#### What the task requires:
Looking at the data below, how many lines include the word "جاکارتی"? Respond with the number only.

#### Data provided:
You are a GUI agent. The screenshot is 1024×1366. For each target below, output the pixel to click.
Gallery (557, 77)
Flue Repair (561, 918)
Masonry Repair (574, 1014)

...

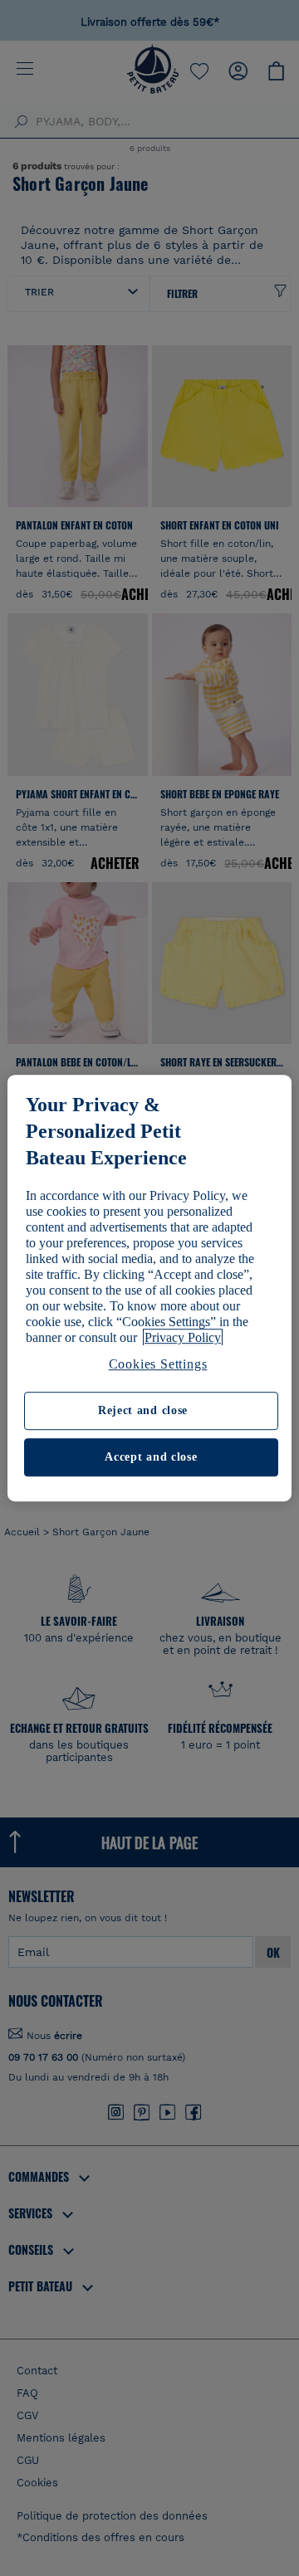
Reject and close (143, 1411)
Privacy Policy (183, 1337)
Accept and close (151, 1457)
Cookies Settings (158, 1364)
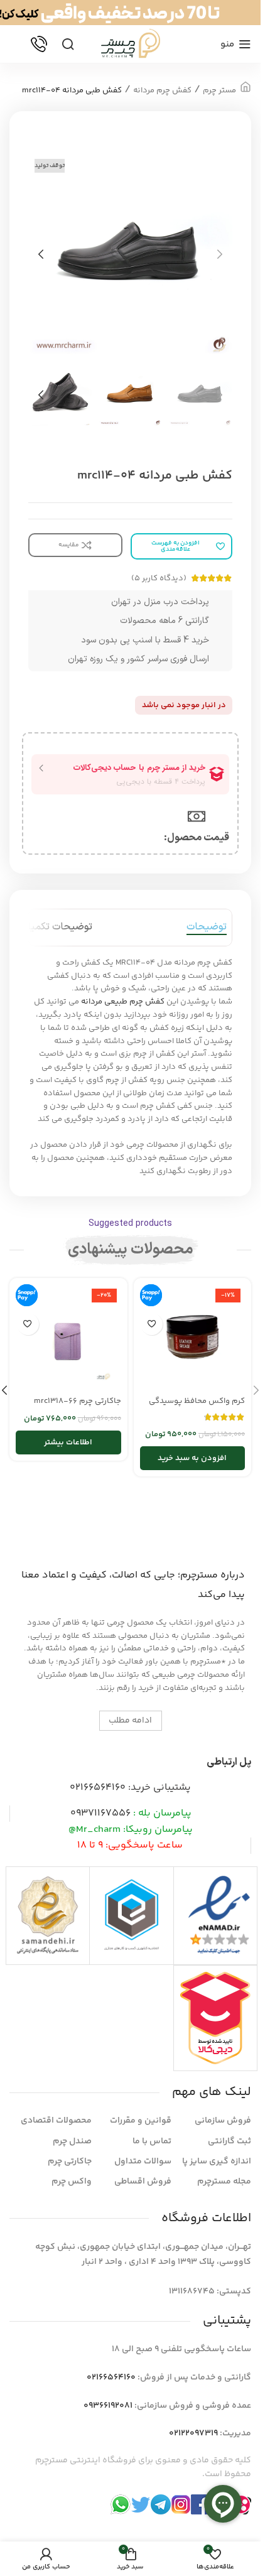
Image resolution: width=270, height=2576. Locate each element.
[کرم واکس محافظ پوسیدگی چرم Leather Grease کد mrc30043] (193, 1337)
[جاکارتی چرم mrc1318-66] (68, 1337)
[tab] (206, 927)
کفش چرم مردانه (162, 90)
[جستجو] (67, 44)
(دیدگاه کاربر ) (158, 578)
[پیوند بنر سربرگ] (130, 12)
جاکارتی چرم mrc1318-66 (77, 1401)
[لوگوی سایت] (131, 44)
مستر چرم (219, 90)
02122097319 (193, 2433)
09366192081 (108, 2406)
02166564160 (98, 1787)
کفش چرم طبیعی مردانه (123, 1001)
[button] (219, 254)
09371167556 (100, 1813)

...

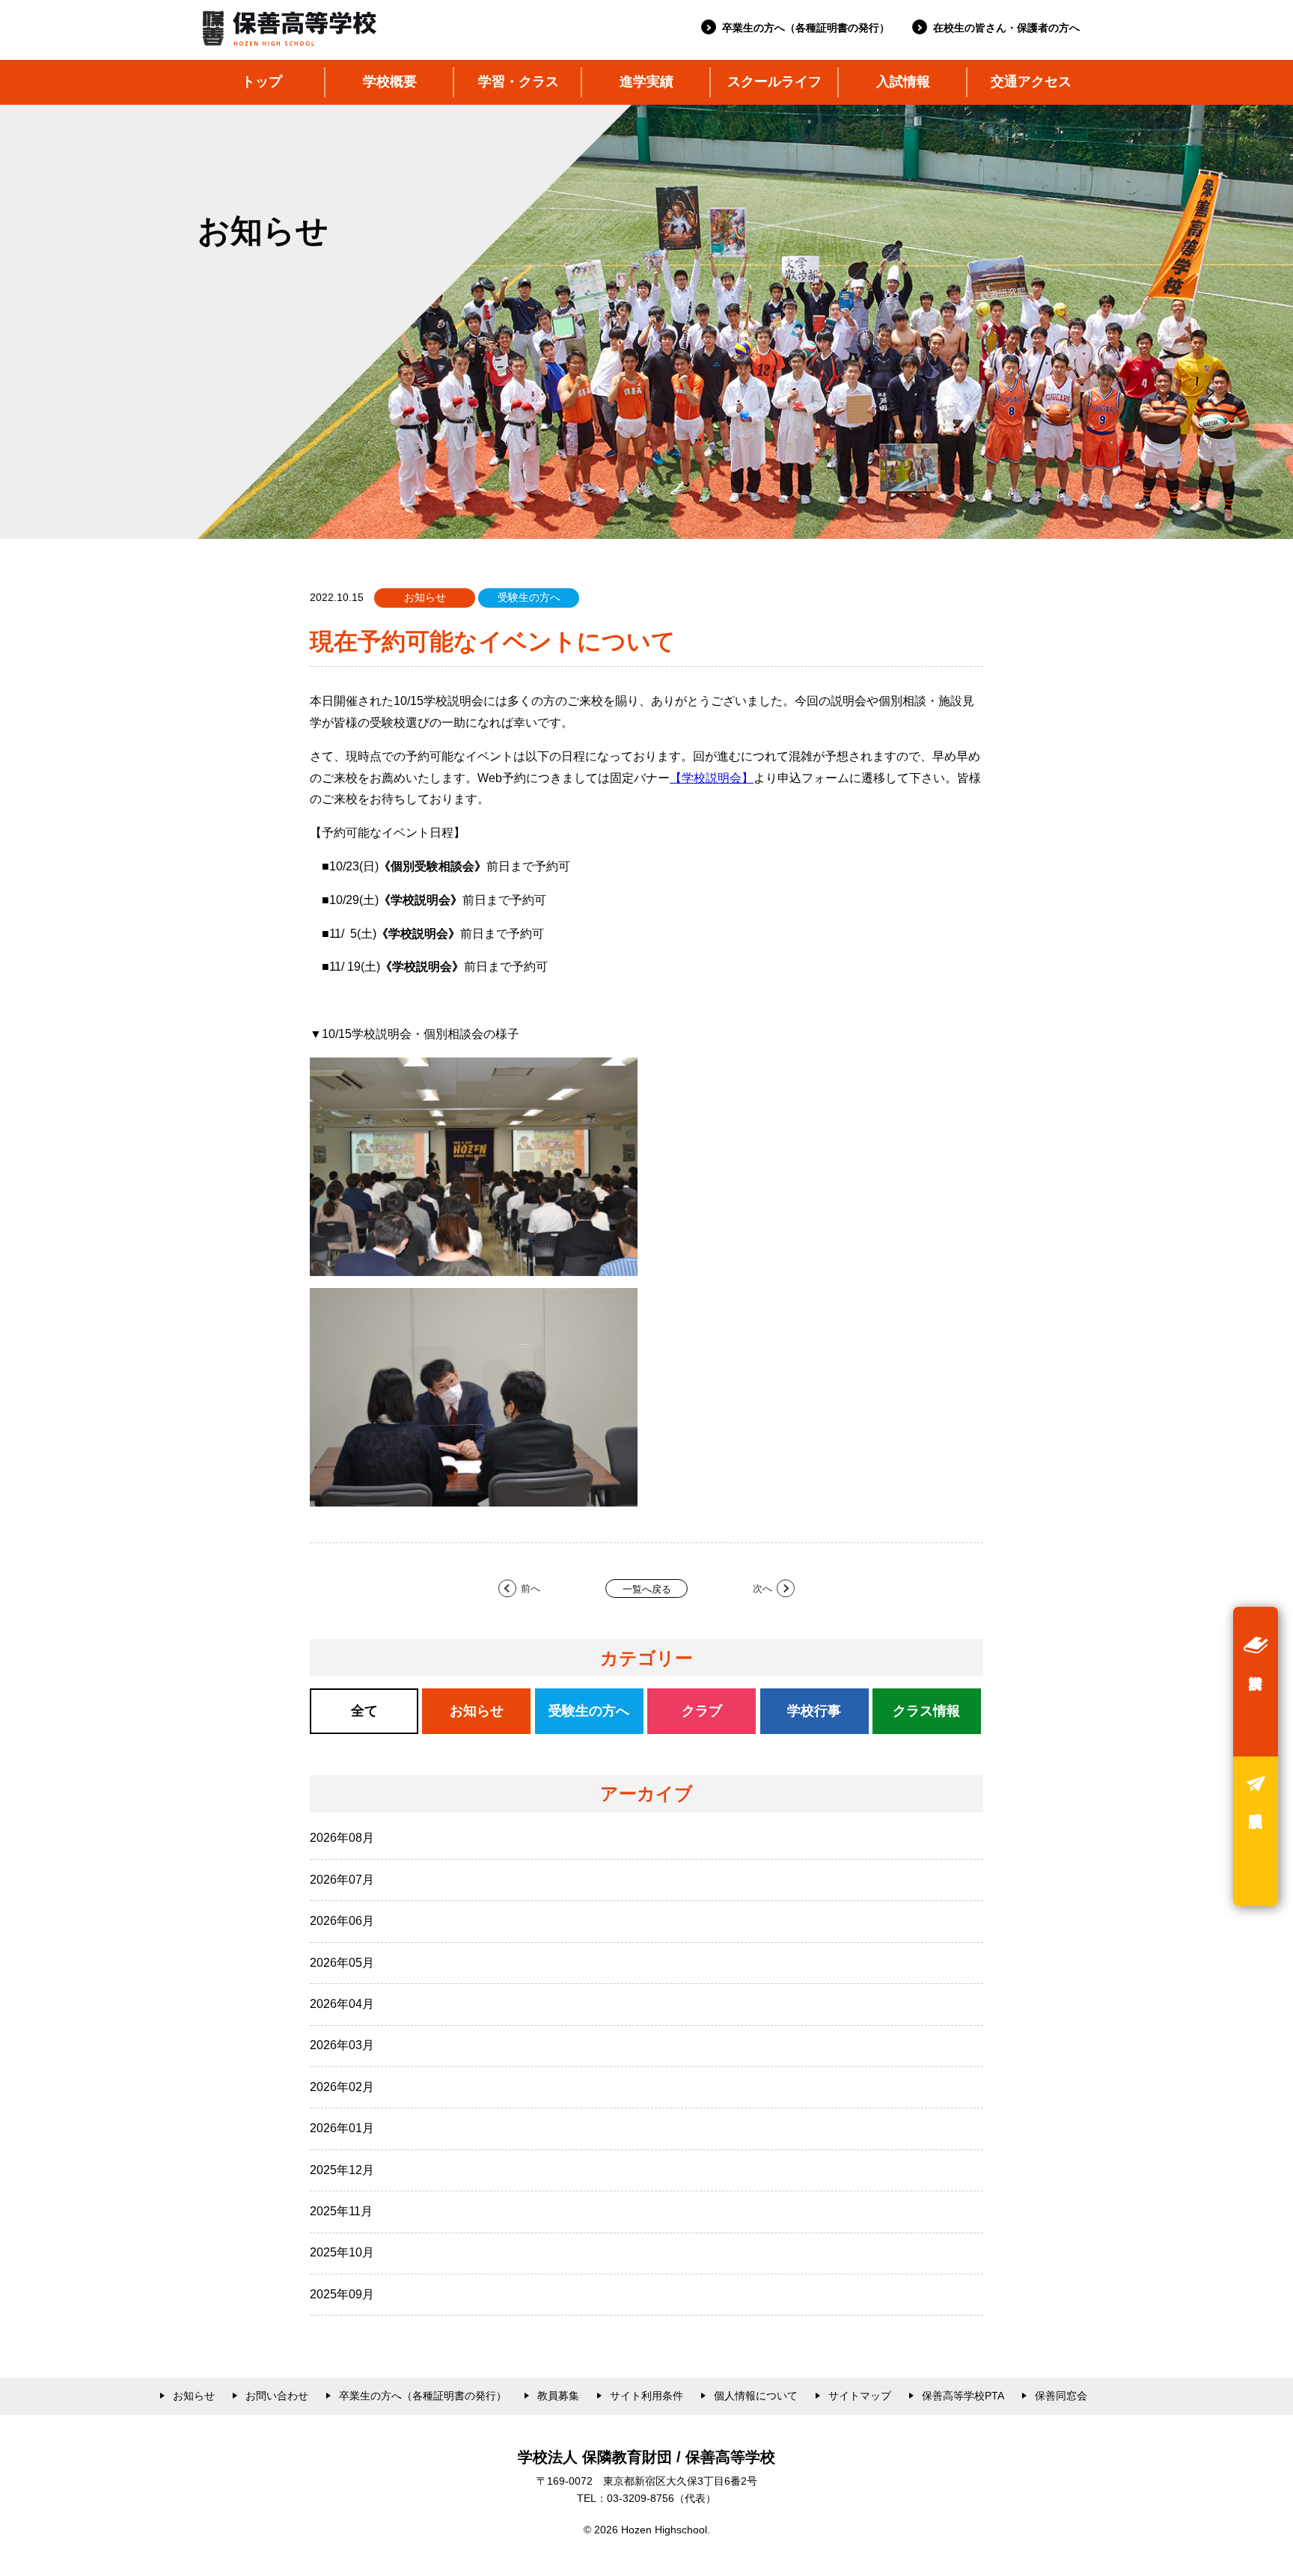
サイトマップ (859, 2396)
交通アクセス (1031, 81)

#### Written response:
2